Stored records
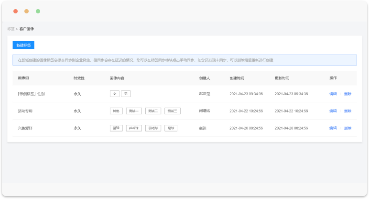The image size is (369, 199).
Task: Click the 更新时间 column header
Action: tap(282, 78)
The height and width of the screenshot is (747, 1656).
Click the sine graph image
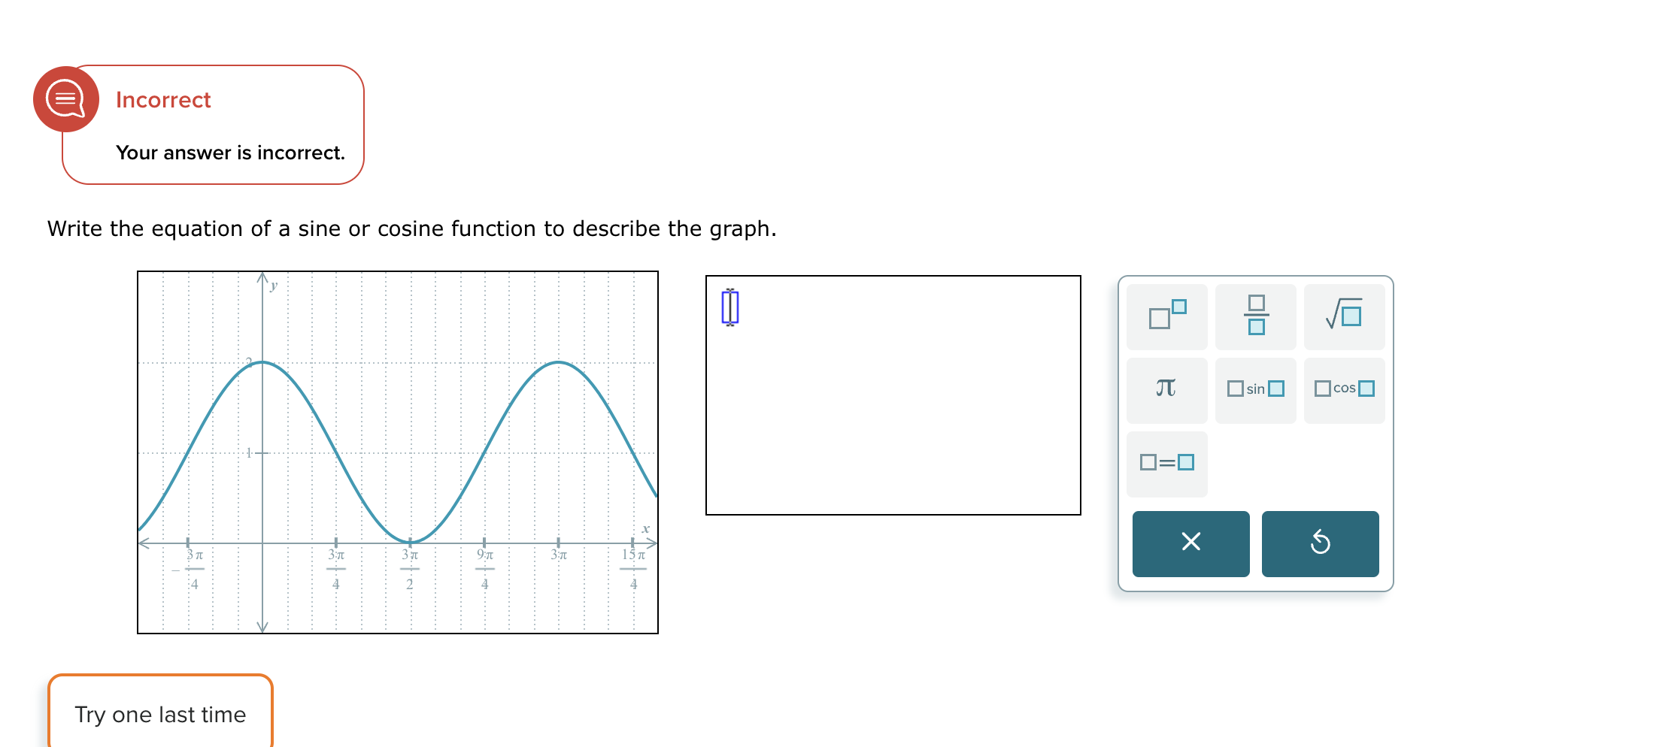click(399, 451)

▶ Task
Nothing but the lines from the line with "The height and" through the last line of the data above should be printed, exactly as written and without pictures.

▶ Your response
The height and width of the screenshot is (747, 1656).
Click the sine graph image
click(399, 451)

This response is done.